(Collected data entries)

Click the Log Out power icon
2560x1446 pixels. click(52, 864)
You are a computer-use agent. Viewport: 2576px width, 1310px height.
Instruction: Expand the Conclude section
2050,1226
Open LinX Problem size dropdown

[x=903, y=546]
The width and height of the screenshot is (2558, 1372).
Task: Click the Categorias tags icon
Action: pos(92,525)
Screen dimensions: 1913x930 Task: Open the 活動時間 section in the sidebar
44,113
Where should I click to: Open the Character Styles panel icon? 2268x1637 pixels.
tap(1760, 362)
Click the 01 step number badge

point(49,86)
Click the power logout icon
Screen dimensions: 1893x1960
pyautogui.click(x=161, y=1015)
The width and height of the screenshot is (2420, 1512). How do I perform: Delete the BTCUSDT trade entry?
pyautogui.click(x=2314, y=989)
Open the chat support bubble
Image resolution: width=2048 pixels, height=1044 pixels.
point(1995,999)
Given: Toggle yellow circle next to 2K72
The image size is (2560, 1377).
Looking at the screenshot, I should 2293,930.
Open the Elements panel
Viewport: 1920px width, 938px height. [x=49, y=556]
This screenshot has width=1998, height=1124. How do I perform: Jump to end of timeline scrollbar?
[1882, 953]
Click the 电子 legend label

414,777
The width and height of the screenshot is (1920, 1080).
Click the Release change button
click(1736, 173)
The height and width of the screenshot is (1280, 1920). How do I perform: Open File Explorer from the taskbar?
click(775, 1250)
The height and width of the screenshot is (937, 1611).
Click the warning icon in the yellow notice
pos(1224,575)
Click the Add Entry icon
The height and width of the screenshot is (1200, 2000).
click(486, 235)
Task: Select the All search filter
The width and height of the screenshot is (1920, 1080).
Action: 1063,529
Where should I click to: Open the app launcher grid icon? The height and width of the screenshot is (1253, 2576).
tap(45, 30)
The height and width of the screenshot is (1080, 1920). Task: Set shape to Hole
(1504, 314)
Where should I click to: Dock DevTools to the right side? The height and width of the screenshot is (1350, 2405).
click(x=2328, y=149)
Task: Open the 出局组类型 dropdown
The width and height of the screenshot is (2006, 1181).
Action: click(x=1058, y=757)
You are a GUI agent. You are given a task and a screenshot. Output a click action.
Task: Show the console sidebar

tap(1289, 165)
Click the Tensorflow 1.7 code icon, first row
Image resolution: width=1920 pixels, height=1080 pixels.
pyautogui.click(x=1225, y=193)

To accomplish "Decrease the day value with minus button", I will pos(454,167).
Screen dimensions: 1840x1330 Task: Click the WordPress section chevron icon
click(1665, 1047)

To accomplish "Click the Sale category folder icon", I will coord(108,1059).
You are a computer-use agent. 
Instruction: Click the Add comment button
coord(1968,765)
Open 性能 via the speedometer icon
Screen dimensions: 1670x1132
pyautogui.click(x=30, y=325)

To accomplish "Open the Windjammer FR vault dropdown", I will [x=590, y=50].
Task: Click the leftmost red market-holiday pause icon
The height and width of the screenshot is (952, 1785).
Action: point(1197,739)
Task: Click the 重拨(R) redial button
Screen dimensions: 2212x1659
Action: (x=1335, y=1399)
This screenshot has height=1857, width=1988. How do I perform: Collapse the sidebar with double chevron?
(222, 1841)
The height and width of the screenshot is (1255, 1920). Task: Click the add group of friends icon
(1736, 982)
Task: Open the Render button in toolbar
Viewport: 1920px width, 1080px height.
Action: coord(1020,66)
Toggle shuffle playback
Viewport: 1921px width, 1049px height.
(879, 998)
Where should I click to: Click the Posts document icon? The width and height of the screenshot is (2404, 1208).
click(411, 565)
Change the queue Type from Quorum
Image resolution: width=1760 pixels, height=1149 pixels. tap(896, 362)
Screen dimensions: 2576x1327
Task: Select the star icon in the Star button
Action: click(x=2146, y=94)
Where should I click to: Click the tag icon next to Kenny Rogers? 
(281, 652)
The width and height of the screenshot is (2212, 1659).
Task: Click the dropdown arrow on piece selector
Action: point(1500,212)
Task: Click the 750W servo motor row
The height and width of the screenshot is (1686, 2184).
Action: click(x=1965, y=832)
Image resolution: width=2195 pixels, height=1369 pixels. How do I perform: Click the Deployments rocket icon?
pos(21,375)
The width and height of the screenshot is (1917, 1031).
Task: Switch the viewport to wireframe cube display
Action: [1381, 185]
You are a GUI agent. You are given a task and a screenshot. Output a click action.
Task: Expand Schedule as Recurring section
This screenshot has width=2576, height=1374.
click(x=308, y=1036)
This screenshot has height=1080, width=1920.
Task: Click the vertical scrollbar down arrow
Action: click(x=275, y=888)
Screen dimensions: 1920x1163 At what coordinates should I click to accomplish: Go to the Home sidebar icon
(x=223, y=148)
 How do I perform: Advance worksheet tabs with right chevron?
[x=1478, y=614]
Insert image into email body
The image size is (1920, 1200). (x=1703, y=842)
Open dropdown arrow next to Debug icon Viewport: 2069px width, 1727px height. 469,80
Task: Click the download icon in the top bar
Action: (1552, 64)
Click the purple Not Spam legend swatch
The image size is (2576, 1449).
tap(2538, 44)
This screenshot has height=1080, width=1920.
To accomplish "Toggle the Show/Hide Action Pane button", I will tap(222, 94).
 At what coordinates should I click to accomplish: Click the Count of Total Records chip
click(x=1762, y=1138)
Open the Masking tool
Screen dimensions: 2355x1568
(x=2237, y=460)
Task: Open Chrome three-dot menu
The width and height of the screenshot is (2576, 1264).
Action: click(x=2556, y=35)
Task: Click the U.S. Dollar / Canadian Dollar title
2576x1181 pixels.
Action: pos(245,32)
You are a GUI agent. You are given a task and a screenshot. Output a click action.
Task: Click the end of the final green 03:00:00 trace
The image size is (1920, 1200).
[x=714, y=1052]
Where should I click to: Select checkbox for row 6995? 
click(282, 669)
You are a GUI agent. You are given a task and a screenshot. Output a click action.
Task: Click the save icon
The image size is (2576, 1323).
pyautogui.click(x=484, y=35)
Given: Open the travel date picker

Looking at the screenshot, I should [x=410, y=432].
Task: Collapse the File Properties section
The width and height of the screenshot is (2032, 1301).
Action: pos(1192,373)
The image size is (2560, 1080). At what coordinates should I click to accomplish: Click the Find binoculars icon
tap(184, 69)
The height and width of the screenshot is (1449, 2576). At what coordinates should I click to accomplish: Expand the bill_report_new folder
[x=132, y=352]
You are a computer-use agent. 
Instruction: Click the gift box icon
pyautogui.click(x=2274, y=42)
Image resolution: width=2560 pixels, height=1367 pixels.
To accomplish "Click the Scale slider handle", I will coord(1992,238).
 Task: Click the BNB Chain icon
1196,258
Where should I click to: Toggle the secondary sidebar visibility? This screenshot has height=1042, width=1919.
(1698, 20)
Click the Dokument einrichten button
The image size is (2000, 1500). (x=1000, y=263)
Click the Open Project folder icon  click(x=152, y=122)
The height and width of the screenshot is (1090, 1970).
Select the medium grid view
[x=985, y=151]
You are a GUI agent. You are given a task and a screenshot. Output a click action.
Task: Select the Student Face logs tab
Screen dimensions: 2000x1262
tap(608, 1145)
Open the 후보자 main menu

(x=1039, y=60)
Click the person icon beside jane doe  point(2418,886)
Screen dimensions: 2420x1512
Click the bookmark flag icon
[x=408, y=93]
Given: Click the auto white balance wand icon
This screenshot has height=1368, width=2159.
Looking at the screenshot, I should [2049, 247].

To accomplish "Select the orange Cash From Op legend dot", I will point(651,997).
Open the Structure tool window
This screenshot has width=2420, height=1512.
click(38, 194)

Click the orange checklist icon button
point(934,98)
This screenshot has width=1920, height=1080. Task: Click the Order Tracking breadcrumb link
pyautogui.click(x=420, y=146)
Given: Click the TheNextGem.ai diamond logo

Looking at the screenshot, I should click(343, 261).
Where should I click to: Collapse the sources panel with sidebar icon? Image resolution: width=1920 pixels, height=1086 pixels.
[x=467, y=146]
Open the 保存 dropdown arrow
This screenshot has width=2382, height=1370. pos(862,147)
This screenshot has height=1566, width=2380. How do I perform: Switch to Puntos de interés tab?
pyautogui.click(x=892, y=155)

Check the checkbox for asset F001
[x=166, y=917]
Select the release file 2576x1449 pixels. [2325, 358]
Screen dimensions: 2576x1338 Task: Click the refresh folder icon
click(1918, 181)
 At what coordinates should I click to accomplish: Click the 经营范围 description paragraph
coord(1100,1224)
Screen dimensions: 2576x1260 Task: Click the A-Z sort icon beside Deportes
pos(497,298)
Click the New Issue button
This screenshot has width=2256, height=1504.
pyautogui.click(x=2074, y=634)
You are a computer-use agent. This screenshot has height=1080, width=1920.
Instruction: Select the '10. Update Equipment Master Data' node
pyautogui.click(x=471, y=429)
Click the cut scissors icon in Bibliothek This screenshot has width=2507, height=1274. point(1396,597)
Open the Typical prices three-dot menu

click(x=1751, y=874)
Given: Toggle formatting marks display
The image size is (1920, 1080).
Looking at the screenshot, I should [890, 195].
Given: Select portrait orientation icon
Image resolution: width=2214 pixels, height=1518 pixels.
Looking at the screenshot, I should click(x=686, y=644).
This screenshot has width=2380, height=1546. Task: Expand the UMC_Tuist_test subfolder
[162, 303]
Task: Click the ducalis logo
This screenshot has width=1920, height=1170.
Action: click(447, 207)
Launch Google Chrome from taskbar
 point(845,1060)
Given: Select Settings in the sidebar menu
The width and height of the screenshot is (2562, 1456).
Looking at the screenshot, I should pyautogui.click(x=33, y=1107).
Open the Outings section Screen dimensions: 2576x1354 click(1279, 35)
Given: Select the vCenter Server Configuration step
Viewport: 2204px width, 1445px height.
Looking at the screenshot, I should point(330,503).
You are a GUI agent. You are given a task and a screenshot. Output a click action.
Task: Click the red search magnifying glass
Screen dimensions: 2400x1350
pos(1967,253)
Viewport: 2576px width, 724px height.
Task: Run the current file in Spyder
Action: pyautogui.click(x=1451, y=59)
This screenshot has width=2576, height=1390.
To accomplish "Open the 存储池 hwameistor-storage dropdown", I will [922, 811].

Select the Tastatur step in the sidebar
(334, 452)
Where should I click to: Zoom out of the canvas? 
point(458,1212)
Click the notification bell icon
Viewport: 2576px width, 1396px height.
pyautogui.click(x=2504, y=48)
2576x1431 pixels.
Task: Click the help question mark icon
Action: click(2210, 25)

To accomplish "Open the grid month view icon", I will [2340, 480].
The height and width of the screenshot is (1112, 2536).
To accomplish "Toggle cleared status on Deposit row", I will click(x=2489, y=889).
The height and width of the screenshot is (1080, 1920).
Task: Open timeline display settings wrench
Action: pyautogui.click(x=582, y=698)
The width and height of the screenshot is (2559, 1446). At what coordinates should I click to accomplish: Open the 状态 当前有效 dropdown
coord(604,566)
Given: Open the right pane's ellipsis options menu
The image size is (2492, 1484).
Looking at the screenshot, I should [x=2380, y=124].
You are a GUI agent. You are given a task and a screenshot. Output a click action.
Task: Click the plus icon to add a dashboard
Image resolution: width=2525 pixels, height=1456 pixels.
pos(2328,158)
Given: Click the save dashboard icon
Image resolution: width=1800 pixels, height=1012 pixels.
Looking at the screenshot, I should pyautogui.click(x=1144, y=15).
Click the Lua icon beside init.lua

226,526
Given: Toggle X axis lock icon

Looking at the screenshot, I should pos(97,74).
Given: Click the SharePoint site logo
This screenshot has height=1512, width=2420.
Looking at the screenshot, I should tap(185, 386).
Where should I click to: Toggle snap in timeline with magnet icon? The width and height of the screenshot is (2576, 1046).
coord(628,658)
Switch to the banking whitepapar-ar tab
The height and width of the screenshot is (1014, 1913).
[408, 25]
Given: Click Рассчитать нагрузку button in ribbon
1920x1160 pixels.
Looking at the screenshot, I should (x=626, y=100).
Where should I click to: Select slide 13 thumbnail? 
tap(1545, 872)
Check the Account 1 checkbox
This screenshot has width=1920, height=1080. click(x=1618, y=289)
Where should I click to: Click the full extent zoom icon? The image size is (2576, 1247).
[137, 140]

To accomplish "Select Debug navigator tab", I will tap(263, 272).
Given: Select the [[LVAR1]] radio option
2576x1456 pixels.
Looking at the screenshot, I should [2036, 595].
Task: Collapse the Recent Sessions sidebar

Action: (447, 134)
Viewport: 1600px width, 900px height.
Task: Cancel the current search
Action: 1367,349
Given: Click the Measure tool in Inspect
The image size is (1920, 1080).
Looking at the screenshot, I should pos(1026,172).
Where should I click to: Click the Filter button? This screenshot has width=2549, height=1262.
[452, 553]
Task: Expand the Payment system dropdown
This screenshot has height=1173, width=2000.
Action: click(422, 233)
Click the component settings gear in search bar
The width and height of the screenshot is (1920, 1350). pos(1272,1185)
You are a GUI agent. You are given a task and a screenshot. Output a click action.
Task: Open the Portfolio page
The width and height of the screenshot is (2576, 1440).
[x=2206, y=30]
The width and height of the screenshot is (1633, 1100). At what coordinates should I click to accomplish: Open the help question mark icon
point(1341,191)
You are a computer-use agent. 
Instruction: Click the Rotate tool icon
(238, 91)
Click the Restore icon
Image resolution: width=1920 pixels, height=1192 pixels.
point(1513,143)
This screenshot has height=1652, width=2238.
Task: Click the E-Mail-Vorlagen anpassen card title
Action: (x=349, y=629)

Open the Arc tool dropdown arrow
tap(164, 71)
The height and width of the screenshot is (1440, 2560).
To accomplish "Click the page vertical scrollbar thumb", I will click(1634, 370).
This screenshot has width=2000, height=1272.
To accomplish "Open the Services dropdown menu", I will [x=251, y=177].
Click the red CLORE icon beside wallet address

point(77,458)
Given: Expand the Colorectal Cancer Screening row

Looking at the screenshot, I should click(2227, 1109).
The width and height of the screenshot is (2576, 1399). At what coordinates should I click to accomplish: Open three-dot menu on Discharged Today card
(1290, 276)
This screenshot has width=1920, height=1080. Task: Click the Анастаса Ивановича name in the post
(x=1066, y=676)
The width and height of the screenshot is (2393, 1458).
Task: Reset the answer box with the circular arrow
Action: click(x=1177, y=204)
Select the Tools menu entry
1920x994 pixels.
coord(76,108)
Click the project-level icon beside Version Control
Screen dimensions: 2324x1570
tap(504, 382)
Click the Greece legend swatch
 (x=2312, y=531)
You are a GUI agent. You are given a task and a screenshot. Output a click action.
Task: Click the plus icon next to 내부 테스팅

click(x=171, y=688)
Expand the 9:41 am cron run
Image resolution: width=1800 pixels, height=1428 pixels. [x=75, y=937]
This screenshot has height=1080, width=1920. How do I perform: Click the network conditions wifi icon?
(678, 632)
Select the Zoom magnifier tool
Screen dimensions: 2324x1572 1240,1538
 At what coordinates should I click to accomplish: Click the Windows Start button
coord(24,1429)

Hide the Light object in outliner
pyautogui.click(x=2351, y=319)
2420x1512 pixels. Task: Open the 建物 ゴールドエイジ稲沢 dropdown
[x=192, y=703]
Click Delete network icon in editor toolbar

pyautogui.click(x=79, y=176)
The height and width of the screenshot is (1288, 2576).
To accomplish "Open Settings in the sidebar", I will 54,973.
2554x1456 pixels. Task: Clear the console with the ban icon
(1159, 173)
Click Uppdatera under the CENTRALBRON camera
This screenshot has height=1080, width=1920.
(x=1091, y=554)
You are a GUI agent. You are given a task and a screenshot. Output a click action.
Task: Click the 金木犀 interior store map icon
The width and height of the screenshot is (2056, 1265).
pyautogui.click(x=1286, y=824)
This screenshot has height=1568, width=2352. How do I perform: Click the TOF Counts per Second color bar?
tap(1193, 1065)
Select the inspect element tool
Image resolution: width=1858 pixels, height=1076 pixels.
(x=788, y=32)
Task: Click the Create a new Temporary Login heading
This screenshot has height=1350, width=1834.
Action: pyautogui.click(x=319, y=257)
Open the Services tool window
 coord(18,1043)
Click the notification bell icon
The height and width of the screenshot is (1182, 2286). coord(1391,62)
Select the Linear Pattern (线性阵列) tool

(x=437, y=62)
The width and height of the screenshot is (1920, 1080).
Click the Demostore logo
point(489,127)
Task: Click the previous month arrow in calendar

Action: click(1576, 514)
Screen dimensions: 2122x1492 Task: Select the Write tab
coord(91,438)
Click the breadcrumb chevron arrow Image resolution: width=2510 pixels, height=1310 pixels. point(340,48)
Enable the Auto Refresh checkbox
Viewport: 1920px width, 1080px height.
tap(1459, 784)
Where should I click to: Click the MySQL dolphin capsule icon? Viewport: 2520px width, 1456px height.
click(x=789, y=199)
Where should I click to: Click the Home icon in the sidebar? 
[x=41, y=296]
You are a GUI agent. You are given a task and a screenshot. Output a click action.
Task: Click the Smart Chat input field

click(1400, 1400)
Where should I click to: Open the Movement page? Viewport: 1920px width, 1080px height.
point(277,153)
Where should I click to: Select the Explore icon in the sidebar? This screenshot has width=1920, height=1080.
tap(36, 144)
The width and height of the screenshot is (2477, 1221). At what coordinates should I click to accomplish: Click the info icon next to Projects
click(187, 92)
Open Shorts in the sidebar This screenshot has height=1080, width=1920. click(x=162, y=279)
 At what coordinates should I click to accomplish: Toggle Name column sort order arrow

### [DIRECTIONS]
What is the number of lines in these records that contain "dashboard"? Reply with the number only.

### [ANSWER TO THIS EXERCISE]
2